**Requirement:** From the data below, return each line in which the string "will" is found.
= = = = = = =
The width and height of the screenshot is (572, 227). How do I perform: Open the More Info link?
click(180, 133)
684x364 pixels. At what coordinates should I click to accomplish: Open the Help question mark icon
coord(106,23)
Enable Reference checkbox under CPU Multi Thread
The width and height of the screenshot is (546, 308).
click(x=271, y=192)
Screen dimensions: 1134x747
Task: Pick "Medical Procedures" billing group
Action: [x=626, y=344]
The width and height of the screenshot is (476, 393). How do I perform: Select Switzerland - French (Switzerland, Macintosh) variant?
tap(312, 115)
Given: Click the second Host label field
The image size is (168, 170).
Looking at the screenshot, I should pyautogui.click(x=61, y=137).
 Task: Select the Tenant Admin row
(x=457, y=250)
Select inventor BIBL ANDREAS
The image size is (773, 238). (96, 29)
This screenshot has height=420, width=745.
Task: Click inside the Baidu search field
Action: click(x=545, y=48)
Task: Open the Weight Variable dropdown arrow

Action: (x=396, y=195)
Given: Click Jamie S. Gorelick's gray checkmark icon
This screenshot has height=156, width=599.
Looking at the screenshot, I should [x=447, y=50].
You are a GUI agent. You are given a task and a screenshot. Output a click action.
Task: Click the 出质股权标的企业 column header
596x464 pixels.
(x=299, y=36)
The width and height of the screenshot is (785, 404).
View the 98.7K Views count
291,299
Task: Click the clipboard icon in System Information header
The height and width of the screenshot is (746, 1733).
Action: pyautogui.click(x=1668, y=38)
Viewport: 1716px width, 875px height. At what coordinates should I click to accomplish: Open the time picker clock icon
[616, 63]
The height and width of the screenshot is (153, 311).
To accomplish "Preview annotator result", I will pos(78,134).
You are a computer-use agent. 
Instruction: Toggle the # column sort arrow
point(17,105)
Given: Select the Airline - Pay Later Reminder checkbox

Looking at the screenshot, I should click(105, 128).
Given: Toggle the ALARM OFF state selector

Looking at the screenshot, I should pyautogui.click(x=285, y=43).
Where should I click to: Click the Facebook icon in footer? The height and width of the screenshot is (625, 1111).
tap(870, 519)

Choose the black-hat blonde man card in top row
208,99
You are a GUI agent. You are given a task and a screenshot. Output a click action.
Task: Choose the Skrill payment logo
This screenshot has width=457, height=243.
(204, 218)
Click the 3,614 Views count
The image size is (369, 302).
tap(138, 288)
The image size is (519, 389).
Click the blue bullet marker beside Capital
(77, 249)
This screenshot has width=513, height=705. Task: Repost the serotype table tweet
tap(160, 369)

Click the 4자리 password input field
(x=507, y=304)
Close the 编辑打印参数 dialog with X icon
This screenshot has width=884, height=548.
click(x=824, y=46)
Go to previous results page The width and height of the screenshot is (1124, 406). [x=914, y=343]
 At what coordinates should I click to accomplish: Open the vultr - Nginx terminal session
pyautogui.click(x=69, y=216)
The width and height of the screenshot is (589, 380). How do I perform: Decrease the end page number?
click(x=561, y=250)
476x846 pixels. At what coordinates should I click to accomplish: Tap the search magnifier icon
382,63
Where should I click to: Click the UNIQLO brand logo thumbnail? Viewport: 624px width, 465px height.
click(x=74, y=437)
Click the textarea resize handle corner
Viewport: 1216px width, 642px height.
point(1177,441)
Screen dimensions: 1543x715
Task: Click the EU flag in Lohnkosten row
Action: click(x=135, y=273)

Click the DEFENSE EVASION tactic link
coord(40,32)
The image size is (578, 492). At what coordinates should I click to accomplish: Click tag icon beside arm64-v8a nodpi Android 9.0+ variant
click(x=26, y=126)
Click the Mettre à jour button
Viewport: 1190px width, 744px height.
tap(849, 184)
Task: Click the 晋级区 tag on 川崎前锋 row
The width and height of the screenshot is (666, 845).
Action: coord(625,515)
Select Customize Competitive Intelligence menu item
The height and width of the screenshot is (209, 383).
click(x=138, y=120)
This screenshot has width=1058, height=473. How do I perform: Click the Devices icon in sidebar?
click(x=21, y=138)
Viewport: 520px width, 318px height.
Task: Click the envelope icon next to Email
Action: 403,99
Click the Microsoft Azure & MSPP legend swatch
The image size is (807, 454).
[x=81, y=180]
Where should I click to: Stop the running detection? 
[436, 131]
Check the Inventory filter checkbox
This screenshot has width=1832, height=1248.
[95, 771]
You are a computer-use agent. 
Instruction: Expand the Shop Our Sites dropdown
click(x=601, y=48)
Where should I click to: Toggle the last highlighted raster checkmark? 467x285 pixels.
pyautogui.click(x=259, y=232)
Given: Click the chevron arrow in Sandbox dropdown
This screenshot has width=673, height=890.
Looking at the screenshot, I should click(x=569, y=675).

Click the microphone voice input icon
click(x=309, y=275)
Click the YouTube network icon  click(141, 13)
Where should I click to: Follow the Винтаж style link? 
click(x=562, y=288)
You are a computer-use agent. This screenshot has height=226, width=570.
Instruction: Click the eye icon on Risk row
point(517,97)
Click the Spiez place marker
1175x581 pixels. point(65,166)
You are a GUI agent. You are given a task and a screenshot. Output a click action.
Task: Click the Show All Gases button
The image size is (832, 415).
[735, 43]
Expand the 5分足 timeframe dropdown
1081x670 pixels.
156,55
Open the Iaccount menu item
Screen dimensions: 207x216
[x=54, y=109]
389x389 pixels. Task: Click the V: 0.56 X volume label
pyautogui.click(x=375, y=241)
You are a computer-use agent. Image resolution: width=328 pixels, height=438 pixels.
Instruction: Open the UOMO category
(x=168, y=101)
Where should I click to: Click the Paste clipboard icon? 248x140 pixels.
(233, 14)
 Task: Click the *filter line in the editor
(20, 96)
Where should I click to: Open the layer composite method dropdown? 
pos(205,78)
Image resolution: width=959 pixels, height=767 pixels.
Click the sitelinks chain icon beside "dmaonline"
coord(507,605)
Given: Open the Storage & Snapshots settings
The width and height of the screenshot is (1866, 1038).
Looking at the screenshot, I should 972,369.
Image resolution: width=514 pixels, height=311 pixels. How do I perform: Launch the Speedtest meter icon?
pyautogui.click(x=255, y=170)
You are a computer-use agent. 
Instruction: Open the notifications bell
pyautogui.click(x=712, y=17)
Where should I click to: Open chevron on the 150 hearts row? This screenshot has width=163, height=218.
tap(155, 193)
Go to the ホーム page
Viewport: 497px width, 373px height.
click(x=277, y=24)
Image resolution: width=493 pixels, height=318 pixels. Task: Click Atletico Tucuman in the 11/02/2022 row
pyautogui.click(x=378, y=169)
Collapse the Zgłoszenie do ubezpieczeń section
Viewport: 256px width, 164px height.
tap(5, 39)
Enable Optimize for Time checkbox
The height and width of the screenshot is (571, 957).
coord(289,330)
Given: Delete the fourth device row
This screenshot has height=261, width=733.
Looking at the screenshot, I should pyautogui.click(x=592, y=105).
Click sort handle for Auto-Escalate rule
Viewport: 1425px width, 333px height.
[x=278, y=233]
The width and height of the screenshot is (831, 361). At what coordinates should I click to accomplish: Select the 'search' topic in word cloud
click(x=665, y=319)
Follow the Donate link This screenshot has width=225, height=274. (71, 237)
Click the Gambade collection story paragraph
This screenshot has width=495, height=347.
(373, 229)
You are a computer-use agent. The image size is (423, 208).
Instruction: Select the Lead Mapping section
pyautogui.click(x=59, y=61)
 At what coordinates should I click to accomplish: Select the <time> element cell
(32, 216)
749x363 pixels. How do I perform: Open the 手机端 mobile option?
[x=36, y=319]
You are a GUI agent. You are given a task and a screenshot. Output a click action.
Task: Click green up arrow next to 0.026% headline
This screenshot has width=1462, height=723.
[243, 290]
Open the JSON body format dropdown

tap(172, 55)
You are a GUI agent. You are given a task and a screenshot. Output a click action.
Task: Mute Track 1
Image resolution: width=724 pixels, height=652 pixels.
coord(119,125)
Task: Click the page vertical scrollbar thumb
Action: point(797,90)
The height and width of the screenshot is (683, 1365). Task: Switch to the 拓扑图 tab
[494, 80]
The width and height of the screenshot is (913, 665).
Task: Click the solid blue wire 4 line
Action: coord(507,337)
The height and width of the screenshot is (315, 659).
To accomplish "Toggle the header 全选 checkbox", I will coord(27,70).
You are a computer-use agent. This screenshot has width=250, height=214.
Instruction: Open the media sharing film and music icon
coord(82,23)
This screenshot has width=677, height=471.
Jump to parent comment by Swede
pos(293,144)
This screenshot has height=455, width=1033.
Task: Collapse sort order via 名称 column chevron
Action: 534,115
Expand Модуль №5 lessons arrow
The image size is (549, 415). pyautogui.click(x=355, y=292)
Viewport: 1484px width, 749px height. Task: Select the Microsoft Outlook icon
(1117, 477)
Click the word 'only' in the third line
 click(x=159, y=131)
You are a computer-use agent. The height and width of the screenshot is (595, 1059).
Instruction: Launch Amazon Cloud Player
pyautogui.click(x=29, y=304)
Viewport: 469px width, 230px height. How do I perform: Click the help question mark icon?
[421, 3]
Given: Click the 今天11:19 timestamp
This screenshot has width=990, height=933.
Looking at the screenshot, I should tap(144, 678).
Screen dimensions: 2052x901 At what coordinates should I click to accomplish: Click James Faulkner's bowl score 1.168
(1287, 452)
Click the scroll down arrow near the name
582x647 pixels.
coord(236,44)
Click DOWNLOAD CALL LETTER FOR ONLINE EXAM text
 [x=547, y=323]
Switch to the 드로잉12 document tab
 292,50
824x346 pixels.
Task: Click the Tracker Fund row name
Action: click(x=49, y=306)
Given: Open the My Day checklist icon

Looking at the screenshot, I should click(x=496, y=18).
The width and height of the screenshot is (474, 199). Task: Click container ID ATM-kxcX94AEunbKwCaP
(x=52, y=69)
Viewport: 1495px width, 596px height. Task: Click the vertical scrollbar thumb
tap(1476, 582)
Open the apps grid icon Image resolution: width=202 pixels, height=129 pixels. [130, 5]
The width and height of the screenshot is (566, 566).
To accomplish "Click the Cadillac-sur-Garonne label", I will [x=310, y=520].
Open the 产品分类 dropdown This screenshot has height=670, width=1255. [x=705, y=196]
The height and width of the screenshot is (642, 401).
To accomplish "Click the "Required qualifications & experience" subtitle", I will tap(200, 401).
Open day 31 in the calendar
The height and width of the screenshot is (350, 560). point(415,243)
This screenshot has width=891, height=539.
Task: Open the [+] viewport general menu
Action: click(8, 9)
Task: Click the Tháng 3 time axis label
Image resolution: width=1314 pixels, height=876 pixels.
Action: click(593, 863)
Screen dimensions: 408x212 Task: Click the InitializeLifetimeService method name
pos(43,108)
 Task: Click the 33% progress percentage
= = = = = = =
**Answer for this exercise:**
To accomplish "Preview annotator result", I will pos(78,134).
To accomplish "Toggle the header 全选 checkbox", I will coord(27,70).
To accomplish "Click the Cadillac-sur-Garonne label", I will [x=310, y=520].
To accomplish "Click the "Required qualifications & experience" subtitle", I will tap(200, 401).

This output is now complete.